*TEXTE AFFICHÉ*.
——————

Interview du Président de l’Anavad sur Monde Afrique : « L’avenir appartient à la Kabylie indépendante »

INTERVIEW (SIWEL) — Nous reproduisons ci-dessous l’interview accordée par le Président de l’Anavad, Mass Ferhat Mehenni, à Monde Afrique et publiée aujourd’hui 9 avril. Interview réalisée par Farid Benmokhtar.

Mondafrique : Votre mouvement politique, le MAK, a 16 ans d’existence. Comment appréciez-vous l’adhésion du peuple Kabyle aux idées qu’il défend ?

Ferhat Mehenni : Redonner confiance au peuple kabyle et l’amener à croire en son avenir d’indépendance a été un travail de longue haleine. La suspicion légitime envers une classe politique qui l’a toujours trahi a été le plus grand obstacle à vaincre. Mais par la constance, la fermeté et la compétence de ses cadres, le MAK-Anavad est parvenu à cristalliser toutes les aspirations de liberté de la Kabylie. Ses marches, depuis 2009 drainent des foules toujours plus gigantesques.

Dans une dictature coloniale comme celle de l’Algérie d’aujourd’hui, où il n’y a ni sondage d’opinion, ni liberté d’expression, il y a deux façons de mesurer l’adhésion de la Kabylie au MAK et au Gouvernement Provisoire Kabyle : l’organisation de marches populaires et le respect de ses consignes de boycott des élections. Toutes ces démonstrations, et particulièrement celles du 20 avril 2016 et de yennayer 2017 (12/01, jour de l’an amazigh) sont ainsi, pour nous, autant des plébiscites en faveur de l’indépendance de la Kabylie.  ylie.

Quelles ont été, selon vous, les actions clé du mouvement ? 

En plus de ce travail de fourmi accompli sur le terrain par des militantes et des militants, et ayant abouti à faire de notre Mouvement la principale force politique de la Kabylie, il y a lieu de saluer la mise sur pied du gouvernement provisoire en exil (01/06/2010), la carte d’identité kabyle, l’élection d’un drapeau kabyle (10/03/2015), et la tenue du troisième congrès au nez et à la barbe de la police coloniale (26/02/2016).

——————

*CONSIGNE A*. Renvoyez sans aucune modification les lignes des rangées, depuis celle qui contient "Task: Click the Workspace Switching gear icon" jusqu'à celle qui contient "Action: click(x=839, y=626)", ces deux lignes comprises.

——————

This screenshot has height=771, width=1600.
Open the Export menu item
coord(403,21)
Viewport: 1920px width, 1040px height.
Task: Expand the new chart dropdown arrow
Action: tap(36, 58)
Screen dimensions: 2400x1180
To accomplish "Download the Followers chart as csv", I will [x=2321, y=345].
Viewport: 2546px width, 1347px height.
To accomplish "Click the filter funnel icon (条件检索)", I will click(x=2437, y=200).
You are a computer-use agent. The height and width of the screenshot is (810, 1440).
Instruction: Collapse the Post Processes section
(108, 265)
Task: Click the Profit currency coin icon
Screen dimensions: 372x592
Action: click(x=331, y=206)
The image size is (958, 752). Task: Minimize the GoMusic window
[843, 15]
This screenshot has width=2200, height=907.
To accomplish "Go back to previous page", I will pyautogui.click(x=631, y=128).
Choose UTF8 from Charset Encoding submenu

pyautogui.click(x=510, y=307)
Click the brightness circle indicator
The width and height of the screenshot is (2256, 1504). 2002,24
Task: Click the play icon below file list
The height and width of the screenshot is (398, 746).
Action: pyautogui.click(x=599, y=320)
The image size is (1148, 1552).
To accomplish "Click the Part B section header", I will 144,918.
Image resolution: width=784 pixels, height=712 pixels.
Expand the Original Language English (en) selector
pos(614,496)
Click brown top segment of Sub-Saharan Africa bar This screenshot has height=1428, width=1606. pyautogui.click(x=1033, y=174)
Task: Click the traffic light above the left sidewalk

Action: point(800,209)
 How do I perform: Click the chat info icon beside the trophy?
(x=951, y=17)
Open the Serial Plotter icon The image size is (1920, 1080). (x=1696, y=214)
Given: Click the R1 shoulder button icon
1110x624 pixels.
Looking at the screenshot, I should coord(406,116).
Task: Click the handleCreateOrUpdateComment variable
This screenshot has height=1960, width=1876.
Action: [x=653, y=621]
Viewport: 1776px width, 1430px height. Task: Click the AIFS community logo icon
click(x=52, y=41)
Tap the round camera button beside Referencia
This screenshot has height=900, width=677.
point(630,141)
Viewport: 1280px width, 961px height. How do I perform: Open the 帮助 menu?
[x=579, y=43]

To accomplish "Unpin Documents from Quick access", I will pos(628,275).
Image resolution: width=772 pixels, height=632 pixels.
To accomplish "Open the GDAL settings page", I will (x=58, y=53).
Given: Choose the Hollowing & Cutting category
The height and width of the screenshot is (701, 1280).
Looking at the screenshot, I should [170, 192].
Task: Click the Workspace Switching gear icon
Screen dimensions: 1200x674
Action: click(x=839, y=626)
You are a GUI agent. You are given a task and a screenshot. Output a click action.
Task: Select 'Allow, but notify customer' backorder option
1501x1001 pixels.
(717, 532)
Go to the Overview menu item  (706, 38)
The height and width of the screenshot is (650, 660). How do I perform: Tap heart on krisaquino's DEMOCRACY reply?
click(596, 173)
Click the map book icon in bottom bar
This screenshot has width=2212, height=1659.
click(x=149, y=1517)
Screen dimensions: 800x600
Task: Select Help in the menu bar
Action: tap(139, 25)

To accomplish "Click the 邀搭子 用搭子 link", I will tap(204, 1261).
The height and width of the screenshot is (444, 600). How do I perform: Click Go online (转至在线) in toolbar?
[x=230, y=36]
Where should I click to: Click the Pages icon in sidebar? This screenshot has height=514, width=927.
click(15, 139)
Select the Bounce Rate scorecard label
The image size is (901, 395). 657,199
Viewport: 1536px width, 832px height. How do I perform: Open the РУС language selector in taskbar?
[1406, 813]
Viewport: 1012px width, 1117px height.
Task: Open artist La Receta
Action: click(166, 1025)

——————

*CONSIGNE B*. Dans l'interview, reprenez tout le passage depuis "Dans une dictature" jusqu'à "clé du mouvement ?" en y remplaçant "sondage" par "enquête".

*RÉPONSE COMPLÈTE A*.
Task: Click the Workspace Switching gear icon
Screen dimensions: 1200x674
Action: click(x=839, y=626)

*RÉPONSE COMPLÈTE B*.
Dans une dictature coloniale comme celle de l’Algérie d’aujourd’hui, où il n’y a ni enquête d’opinion, ni liberté d’expression, il y a deux façons de mesurer l’adhésion de la Kabylie au MAK et au Gouvernement Provisoire Kabyle : l’organisation de marches populaires et le respect de ses consignes de boycott des élections. Toutes ces démonstrations, et particulièrement celles du 20 avril 2016 et de yennayer 2017 (12/01, jour de l’an amazigh) sont ainsi, pour nous, autant des plébiscites en faveur de l’indépendance de la Kabylie.  ylie.

Quelles ont été, selon vous, les actions clé du mouvement ?